The purifying power . . . of faith is attention, pure attention. We are in fact giving and sustaining our attention to the good in ourselves, the natural goodness at the core of our being. This is not . . . becoming self-centered and self-obsessed with our spiritual success. The sign that it is not self-fixation is simply recognized: it awakens us to the essential goodness in other people, even those who have harmed us, and to the sheer good new at the heart of the world. Keeping our attention on the good, even in times when all we can feel is toxic and hopeless: this is the work of faith. Attention purifies. [ . . . .]
This realization may grow slowly, or at times hit us like a ton of bricks. Understanding it marks a transition from the purgative stage to the unfolding of the next, the beginning of the illuminative stage. The purgation goes on, of course, throughout life, but the emphasis shifts from the purgatorial fire in which the ego’s desires and fears are consumed, to the transforming influence of the light of Christ.

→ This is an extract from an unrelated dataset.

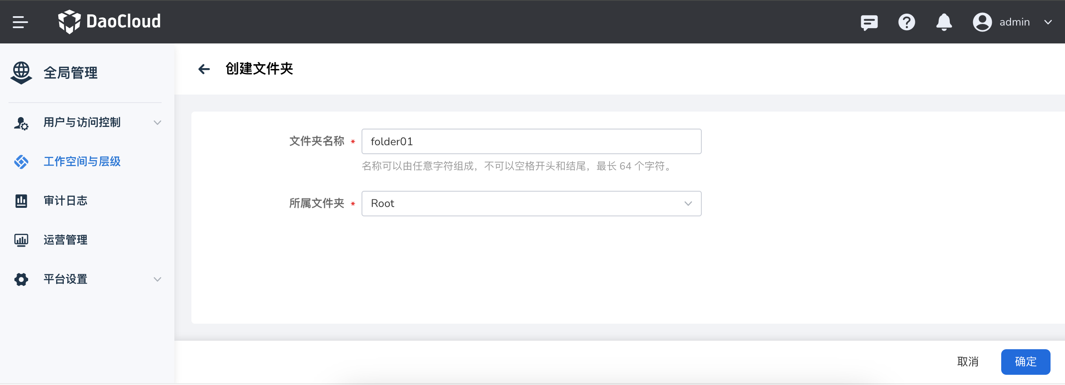Open the notifications bell
This screenshot has height=385, width=1065.
click(943, 22)
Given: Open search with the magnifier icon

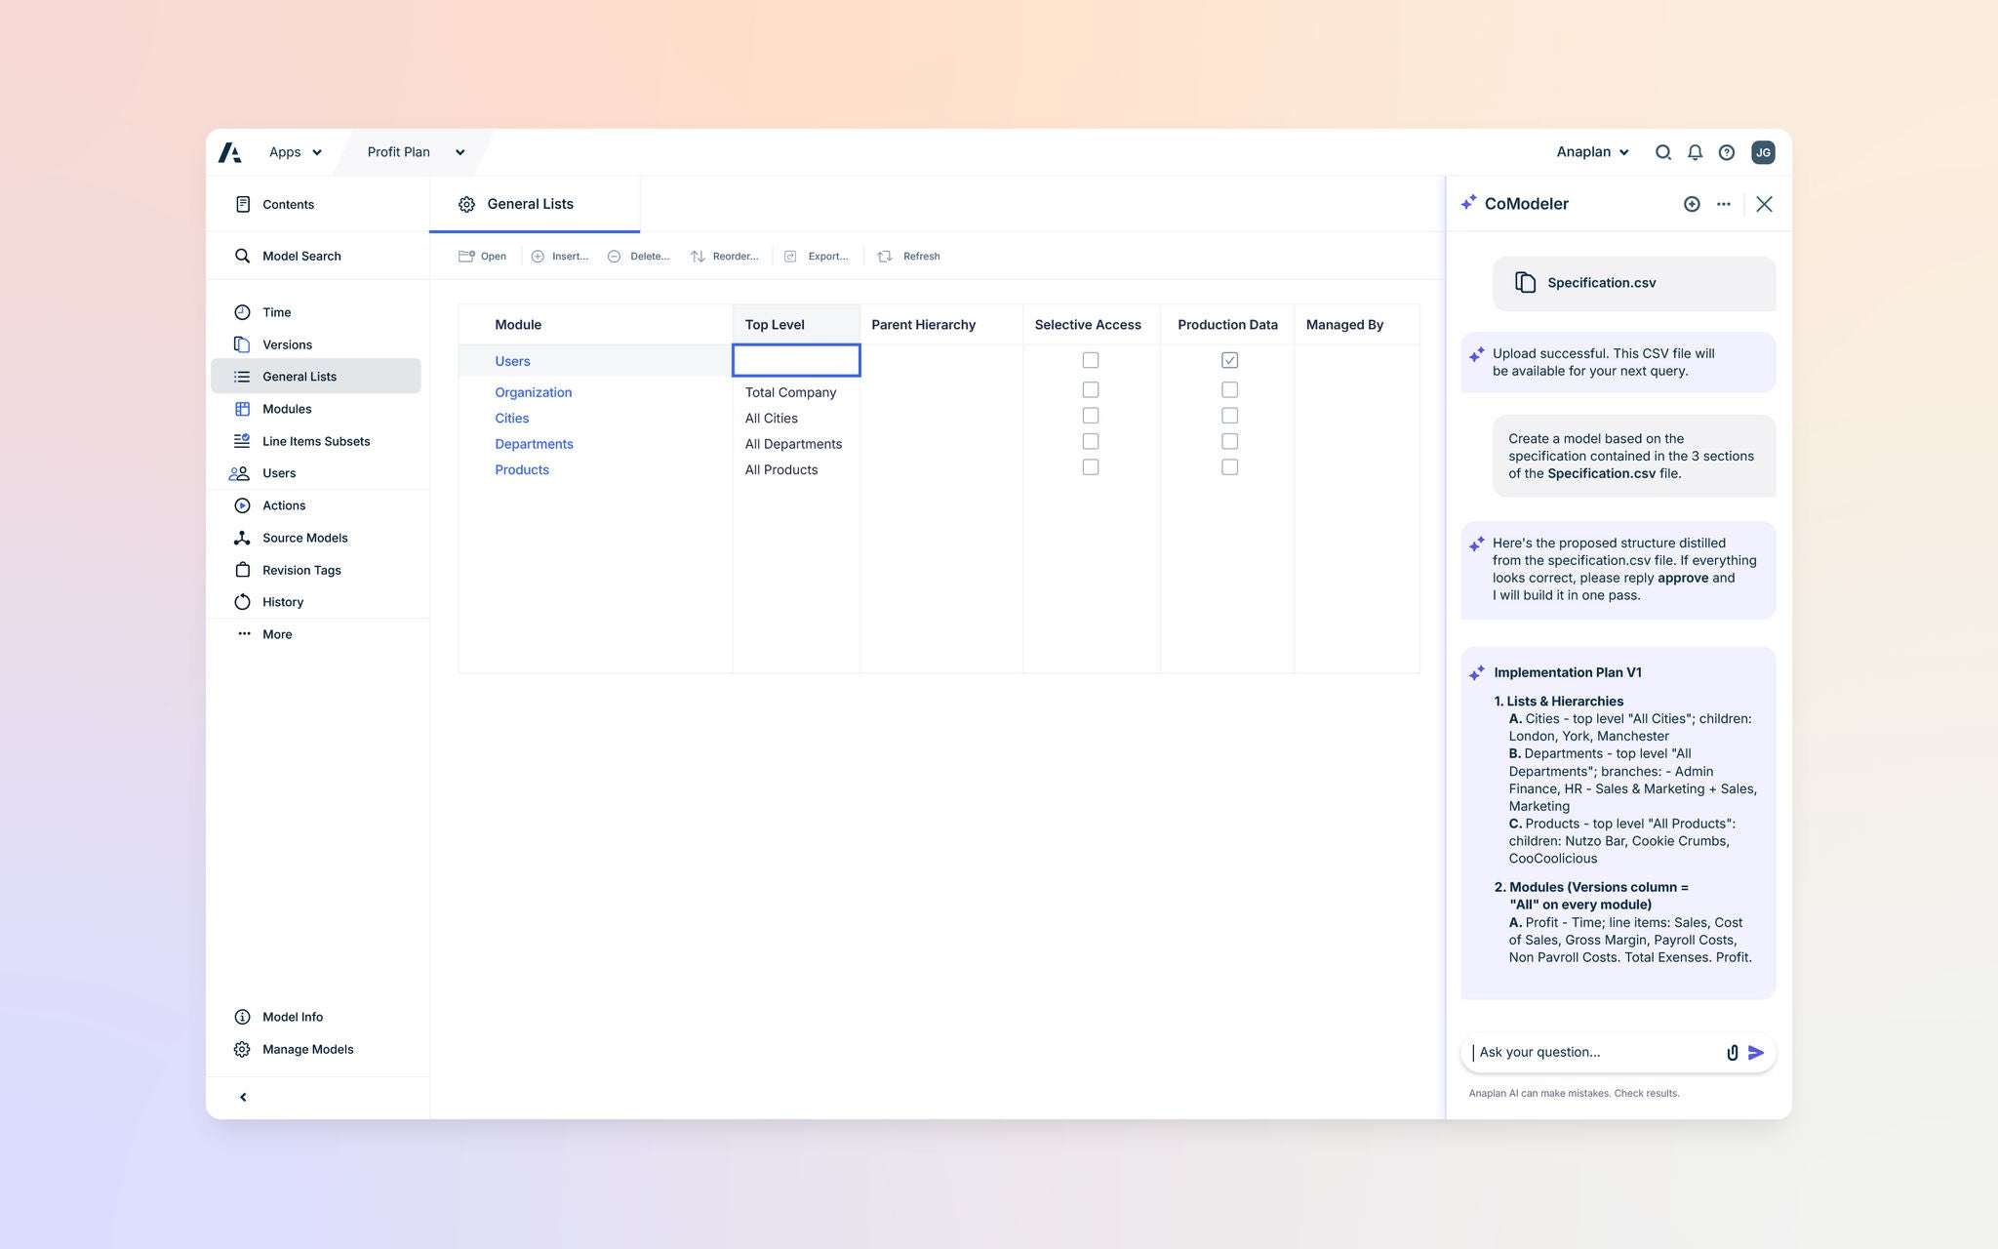Looking at the screenshot, I should [1663, 152].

After meditation: an excerpt from “The Mercy Supermarket” by Campbell McGrath in THE NEW YORKER, May 23, 2022, p. 35.
Dearest god, I thank you
for this blessing,
though I cannot believe in it, or you.
Nonetheless I honor your name
for allowing me tenancy on this, your firmament,
and I accept its provision as my lot.
If sorrow is the sentence
I will serve it.
If pain is your message I receive it.
Leaves are trembling
in an otherwise imperceptible breeze,
I watch their dance of accommodation and delight,
moved by invisible forces.
So, too, do I tremble, so am I moved.
Right now, I tell you
I am listening to something that says
let it go, fear not, rise
along with me
into a sky the color of amethyst and copper dust.

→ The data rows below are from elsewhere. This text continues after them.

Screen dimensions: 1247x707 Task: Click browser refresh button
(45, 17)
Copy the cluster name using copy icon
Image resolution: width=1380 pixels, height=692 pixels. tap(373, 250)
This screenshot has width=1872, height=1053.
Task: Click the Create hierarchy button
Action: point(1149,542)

It is not a voice, it is not even a bird,
but I am listening.
I believe it may be the light
itself speaking to me,
because the sun has arrived, robed in gold,
as the sun is continuously arriving
at one horizon only to depart for another—
it is perpetual daybreak, do you see,
it is time’s corolla,
time’s counterweight
to the pendulum of our grief, it is
that all-consuming journey into radiance, into dawn.